夜道にご注意
「うわ~、おそくなちゃった~。」
ケイコはぶつぶついいながら、駅からの帰り道を歩いていた。ケイコは今、自宅から電車で少し行ったところにあるブティックで働いている、20歳。お客さんや同僚からの人気は高く、いつも質の高いファッションでお店に行っている。今日は、冬の寒さも和らいできた3月の下旬。ケイコは、春色のワンピースにジャケット、白いレース地のソックスにヒールの高いパンプスを履いている。まだそんなにヒールには慣れていないケイコは、歩きづらそうに、ゆっくりと家路をいそぐ。もうすでに夜10時を回っている。今日は商品の搬入が夜にあり、今まで時間がかかってしまった。家までは後15分ほど。お父さんとお母さん、妹2人の5人で住んでいる。
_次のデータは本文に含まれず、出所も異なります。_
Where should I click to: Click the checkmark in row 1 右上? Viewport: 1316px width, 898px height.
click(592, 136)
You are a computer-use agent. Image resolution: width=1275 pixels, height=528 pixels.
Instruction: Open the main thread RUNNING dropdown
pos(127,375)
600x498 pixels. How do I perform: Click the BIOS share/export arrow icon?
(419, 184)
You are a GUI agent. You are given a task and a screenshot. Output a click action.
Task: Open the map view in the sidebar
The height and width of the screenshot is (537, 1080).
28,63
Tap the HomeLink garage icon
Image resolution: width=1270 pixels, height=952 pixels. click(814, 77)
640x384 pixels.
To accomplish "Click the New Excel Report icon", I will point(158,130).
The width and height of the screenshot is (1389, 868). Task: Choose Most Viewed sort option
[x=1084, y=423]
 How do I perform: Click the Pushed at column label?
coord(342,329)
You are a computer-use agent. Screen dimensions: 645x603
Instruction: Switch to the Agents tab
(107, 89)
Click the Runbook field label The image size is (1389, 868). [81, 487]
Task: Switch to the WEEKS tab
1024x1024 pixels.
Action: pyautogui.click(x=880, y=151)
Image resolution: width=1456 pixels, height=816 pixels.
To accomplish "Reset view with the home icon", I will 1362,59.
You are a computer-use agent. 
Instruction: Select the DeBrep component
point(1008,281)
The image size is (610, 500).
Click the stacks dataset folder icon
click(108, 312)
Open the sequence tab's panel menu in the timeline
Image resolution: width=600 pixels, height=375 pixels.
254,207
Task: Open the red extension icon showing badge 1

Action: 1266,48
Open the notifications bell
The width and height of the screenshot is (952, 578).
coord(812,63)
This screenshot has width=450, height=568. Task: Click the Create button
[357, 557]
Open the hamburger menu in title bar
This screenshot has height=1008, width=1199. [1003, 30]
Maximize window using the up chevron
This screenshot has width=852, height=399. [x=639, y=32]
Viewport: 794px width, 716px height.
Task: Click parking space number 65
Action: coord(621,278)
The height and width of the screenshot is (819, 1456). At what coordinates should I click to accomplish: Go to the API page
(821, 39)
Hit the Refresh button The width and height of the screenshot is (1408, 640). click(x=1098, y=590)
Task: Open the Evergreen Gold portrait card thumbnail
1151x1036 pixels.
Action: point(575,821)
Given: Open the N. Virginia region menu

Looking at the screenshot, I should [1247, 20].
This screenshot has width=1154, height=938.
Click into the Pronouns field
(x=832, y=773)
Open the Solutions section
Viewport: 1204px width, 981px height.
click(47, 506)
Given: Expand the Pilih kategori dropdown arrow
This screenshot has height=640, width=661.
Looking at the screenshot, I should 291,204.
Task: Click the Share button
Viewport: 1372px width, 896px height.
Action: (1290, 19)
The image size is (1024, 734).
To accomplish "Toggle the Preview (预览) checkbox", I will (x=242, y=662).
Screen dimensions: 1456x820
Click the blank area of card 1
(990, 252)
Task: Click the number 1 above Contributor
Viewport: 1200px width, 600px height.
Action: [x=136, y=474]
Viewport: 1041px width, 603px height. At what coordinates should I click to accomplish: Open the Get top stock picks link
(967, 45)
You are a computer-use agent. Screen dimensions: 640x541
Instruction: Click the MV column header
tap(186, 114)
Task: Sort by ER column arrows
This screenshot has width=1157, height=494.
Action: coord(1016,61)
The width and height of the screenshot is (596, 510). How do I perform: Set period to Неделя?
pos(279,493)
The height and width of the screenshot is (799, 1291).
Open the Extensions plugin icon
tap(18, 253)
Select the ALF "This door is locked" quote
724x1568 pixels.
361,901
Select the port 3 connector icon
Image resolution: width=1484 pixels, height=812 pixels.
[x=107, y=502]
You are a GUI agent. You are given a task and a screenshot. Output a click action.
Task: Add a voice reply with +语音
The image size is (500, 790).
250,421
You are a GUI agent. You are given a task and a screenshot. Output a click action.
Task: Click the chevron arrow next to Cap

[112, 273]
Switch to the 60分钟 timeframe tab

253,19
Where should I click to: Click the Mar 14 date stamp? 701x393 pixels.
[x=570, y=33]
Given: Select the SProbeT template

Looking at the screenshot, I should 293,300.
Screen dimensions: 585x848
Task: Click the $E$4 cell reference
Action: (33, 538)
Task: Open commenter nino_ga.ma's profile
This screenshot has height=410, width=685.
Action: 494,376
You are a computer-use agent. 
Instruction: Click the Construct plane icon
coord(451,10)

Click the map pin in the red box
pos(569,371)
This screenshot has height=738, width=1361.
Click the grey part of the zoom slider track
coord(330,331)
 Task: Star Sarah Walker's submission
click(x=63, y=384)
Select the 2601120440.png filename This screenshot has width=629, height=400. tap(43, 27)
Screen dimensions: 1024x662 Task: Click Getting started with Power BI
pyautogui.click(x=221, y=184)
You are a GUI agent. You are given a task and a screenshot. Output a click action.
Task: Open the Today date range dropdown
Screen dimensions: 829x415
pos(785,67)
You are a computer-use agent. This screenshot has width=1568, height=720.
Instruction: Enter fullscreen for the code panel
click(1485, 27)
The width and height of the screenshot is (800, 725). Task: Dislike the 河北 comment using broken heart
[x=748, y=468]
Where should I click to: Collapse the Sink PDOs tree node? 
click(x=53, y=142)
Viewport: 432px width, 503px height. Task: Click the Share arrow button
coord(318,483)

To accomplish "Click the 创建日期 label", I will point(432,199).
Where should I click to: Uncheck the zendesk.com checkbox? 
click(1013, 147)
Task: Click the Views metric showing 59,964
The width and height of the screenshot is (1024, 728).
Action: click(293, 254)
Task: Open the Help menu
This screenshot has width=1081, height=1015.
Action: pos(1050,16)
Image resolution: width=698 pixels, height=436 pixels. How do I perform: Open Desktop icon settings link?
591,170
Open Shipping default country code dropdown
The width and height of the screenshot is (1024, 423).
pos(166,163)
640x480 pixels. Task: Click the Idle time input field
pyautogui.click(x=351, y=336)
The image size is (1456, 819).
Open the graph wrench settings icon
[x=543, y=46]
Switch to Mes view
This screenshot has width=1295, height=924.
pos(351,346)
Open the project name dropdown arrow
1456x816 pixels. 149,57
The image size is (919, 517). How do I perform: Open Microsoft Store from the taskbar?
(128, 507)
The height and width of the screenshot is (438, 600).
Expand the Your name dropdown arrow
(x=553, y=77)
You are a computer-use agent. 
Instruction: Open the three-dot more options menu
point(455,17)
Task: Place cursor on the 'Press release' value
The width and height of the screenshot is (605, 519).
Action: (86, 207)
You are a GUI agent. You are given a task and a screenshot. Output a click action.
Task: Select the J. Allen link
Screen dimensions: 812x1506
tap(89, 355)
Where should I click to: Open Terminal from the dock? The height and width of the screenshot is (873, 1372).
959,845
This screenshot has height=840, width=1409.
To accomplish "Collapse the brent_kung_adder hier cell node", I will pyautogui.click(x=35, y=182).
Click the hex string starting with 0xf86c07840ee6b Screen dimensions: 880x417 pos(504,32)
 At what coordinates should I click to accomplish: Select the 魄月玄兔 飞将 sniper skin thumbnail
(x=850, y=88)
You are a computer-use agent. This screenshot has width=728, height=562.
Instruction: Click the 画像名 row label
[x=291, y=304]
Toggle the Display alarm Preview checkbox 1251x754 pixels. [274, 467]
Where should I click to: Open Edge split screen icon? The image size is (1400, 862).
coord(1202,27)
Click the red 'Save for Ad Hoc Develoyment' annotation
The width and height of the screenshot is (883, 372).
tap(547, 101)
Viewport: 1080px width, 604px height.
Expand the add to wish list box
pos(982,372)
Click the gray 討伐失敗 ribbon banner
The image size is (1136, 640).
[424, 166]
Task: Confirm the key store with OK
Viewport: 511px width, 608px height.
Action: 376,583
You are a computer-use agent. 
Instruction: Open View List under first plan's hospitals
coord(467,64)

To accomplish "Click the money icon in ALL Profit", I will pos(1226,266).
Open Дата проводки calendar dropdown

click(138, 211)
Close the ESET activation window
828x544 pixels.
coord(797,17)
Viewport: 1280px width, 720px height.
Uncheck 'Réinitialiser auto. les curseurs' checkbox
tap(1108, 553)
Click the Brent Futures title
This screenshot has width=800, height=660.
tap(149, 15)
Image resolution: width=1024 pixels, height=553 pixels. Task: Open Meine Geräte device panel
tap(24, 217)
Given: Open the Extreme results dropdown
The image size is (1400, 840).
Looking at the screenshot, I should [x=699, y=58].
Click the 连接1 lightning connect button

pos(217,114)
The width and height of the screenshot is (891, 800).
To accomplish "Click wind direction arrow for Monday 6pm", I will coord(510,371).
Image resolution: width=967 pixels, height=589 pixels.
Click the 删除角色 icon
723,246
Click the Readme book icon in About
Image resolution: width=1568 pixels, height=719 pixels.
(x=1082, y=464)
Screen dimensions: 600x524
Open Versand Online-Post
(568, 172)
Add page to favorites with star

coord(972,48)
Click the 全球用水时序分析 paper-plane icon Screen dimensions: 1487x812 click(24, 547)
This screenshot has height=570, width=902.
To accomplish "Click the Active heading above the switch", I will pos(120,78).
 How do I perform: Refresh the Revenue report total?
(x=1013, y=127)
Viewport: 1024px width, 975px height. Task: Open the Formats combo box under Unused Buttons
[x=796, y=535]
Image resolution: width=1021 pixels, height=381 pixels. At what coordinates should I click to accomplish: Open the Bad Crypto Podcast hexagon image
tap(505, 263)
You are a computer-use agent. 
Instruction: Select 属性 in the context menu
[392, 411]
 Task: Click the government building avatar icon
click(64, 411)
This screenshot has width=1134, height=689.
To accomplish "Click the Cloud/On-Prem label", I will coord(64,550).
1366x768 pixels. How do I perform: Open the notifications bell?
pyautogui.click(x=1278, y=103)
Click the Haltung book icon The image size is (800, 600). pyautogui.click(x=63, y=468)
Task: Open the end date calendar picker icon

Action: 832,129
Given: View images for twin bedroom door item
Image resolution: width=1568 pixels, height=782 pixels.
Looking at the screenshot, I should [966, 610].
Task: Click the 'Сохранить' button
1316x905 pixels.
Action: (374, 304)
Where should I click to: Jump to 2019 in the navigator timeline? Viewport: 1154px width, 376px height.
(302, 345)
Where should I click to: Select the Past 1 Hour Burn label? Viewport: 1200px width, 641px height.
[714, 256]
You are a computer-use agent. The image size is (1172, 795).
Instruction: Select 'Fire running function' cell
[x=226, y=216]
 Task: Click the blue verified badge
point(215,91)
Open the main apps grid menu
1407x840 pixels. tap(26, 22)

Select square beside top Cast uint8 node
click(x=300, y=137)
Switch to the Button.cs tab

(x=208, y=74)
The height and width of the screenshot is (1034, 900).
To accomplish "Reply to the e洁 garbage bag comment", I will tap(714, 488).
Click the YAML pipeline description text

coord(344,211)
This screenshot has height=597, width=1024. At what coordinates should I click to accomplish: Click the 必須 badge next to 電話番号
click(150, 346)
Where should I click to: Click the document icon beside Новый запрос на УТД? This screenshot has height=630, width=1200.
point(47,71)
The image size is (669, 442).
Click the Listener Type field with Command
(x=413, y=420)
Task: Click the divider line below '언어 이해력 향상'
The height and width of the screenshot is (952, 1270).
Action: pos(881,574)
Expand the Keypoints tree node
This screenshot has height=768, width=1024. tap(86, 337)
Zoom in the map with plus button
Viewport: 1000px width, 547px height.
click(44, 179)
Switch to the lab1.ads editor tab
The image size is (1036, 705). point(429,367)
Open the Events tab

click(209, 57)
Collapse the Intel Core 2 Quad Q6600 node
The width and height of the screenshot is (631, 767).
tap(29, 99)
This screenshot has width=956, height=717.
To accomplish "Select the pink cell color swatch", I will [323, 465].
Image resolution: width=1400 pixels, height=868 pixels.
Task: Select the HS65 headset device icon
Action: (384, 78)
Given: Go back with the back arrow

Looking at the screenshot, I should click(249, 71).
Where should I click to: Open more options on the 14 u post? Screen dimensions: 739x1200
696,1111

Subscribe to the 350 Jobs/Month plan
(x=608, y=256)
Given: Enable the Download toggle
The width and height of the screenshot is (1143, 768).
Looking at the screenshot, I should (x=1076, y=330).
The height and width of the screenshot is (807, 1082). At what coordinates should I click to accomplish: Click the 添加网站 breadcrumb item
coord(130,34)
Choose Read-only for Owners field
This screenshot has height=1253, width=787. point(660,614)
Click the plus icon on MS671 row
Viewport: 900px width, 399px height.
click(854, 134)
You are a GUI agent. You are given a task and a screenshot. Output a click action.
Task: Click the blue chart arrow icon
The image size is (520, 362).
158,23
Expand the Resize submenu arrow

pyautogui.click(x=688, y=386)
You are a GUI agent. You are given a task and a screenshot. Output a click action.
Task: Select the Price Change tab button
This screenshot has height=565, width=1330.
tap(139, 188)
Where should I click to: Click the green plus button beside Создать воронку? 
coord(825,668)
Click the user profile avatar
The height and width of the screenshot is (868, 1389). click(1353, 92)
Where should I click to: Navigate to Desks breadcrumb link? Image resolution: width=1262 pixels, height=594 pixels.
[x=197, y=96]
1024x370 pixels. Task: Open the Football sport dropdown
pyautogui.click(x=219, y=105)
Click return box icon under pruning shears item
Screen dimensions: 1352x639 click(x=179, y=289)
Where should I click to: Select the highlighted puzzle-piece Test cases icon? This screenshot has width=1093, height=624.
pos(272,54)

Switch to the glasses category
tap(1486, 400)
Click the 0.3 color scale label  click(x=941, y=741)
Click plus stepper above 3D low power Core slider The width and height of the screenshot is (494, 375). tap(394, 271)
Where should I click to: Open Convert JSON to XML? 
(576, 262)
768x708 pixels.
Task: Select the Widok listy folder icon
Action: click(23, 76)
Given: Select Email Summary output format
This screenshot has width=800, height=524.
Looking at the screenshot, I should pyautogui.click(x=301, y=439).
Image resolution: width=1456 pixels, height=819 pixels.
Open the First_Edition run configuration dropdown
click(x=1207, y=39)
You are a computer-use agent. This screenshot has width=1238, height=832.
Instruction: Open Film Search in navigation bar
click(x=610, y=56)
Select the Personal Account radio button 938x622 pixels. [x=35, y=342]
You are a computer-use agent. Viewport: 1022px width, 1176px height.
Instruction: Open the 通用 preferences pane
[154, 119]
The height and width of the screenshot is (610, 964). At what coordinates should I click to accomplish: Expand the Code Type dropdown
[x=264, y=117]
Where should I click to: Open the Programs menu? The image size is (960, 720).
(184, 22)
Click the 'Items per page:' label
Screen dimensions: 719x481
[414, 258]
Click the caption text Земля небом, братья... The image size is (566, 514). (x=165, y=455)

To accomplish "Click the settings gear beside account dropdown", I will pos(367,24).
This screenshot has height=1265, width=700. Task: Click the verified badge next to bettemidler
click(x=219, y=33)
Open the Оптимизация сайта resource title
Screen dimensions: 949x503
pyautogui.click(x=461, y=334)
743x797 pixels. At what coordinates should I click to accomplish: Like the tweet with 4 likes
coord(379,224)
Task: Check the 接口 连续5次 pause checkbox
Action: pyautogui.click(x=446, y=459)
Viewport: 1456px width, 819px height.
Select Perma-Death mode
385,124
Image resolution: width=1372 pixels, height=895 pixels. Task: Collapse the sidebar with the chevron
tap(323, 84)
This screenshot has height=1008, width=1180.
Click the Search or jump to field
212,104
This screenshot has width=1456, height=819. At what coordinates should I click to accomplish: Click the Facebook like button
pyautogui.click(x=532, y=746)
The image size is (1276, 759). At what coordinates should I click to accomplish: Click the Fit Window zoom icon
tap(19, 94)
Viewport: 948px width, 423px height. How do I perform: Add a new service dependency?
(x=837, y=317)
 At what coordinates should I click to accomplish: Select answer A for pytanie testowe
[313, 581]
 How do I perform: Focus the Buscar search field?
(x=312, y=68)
家までは住宅街が続き、街灯は結構少なく、暗い道が続く。歩いていると、後ろから誰かが歩いてくる音が。近くのサラリーマンであろうか、いや、それにしては、歩く早さが遅い。ケイコと同じほどの速さで近づいてくる。20歳のケイコは、やはり恐怖を覚え、スピードを上げて歩こうとする。しかし、慣れないヒールに足がとられる。そうしているうちに、足音はどんどん近づいてくる。ためしに止まってみたが、足音もそれにしたがって止まった。いよいよ自分をつけていると思い、必死で歩く。そうしていると、側溝の穴に挟まり、片方のヒールが脱げてしまった。抜こうとするが、深く挟まってしまっている。足音も近づいてきた。仕方なく、そのまま歩くことに。しかし、片足靴下で歩くのは、より歩きにくい。そこで、片方のヒールも脱ぎ、両足靴下で走り出した。そのまま5分ほど走り、ようやく我が家へたどり着いた。急いで鍵をあけ、すぐに閉める。尋常でない彼女の様子に、お母さんと妹も飛び出してきた。
「どうしたの?なにかあった?」
「うん、誰かに追いかけられて・・・。」
「うそ・・・、あれ、靴はどうしたの?」
「途中で捨ててきた!もうヒールあるのいや!靴下も真っ黒だし・・・。」
そしてその場で靴下を脱ぎ、お風呂へと向かった。その後、彼女が追いかけられることはもうなかった。